Casos de pneumonia tendem a aumentar em períodos de chuva; confira tira-dúvidas

Por redação Ipu Online | publicado | 13.4.19 | 0 comentários


O período chuvoso abre o sinal de alerta sobre as doenças respiratórias, que se tornam ainda mais comuns nessa época do ano. É o caso da asma e da pneumonia, os mais frequentes agravos do trato respiratório durante as chuvas.

De acordo com o pneumologista Ricardo Coelho Reis, presidente da Sociedade Cearense de Pneumologia e Cirurgia Toráxica, é preciso observar os sintomas e procurar atendimento caso haja indicações de infecção mais grave, como febre alta e contínua, prostração e acúmulo de secreção.

Essa atitude permite que a equipe médica possa avaliar os casos e entender se os sintomas são de pneumonia, uma doença que inspira cuidados porque pode evoluir, em casos mais graves, para a morte.

Na última semana, os filhos do cantor Wesley Safadão e Thyane Dantas foram internados em um hospital de Fortaleza com a doença. Dom, de 6 meses, e Ysys, de 4 anos, estiveram em tratamento com antibióticos e foram hospitalizados para acompanhar a evolução da doença, mas já receberam alta.

Abaixo, o pneumologista Ricardo Coelho Reis tira dúvidas sobre a doença e explica as formas de tratamento e prevenção. Confira:

Quais os sintomas da pnemonia?
Conforme o especialista, a doença causa sintomas clássicos como febre, dor no corpo, falta de apetite e indisposição. É preciso estar atento, porém, à tosse com secreção com pus. Por conta dos sintomas comuns, a doença pode ser confundida com uma gripe ou resfriado, mas o pneumologista existem alguns sinais de alerta que diferenciam as duas doenças, como falta de ar, febre alta por muito tempo, respiração baixa e desmaios.

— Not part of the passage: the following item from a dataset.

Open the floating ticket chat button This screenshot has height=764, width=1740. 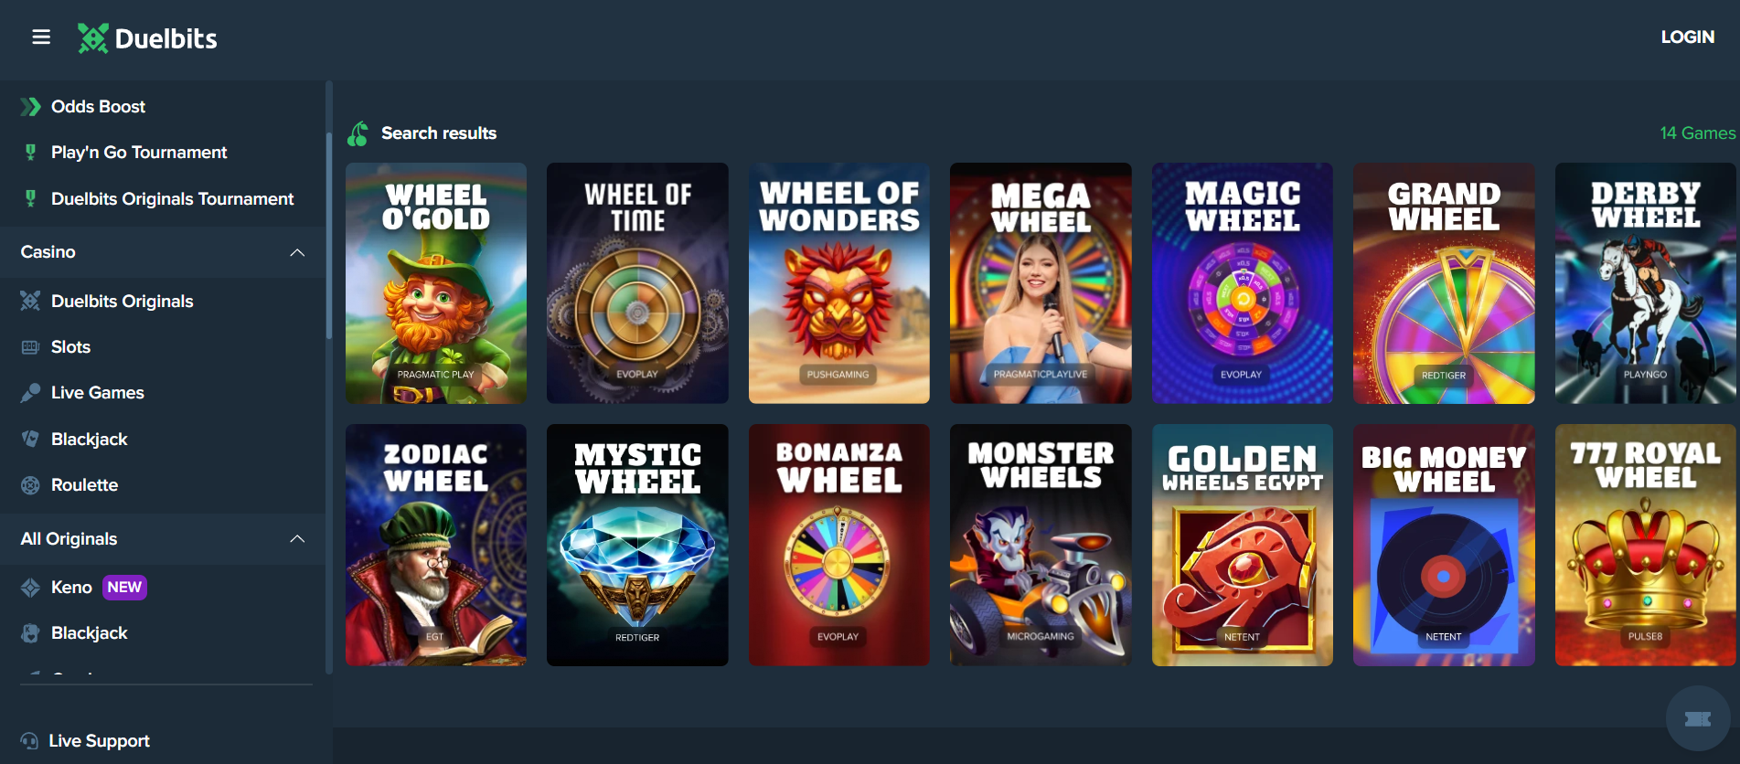[1698, 719]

Como diferenciar a pneumonia da asma?
A asma é uma doença menos grave, em razão do baixo potencial de mortlaidade. Isso, segundo o especialista, não quer dizer que são altos o risco de morte por pneumonia, mas eles existem. Pode-se diferenciar as doenças observando os seguintes sintomas: no caso da asma, não há febre e o paciente apresenta falta de ar e "piado" no peito.

Como ocorre a infecção?
Ricardo Coelho Reis diz que a pessoa pode se infectar com pneumonia por meio de vírus e bactérias, o caso mais comum. "A pneumonia depende da agressividade do germe e o estado do sistema de defesa do organismo do paciente", diz o médico.

Como é o tratamento?
Após o diagnóstico de pneumonia, os médicos devem identificar se a infecção foi ocasionado por bactéria ou vírus. Na maioria da infecções, o tratamento é com uso de antibióticos. Sendo viral, os médicos prescrevem antivirais. O tratamento podem precisar ou não de internação.

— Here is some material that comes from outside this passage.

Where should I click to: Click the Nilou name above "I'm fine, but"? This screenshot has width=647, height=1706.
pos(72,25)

Quando o paciente pode ser internado para tratar pneumonia?
Nem todos os casos exigem internação. Essa alternativa, segundo o pneumologista, só é aplicada em casos mais graves da doença.

Quais são os grupos de maior atenção?
Crianças com idade menor de dois anos, idosos, gestantes e pessoas com comorbidades (diabetes, doenças no coração e rim, por exemplo), com obesidade mórbida e imunossuprimidas. são esses grupos que, normalmente, evoluem para casos mais graves da doença.

Gripe pode virar pneumonia?
Segundo o pneumologista, o vírus causador da gripe e de algumas viroses podem também causar pneumonia. Não é uma evolução de gripe para a doença, portanto.

Pneumonia é contagiosa?
Não. Conforme Ricardo Coelho Reis, uma pessoa com pneumonia não transmite a doença para outras pessoas.

Como evitar?
No caso da pneumonia, é importante cuidar do estado de saúde do organismo para conseguir manter o equilíbrio do sistema de defesa. Manter boa alimentação e beber água na quantidade ideal são as dicas.

Por que os casos de pneumonia aumentam em períodos chuvosos?
Ricardo Coelho Reis explica que essa é a época do ano com mais infecções virais. Os organismos tendem a estar mais debilitados e suscetíveis à infecções do tipo.

Existe vacina contra pneumonia?
Sim. A vacina pneumocócica é disponível na rede públic apara pessoas com condição especial de saúde, entre elas idosos com mais de 60 anos acamados/hospitalizados; pessoas vivendo com HIV, asma persistente, transplantados, diabéticos, entre outros grupos.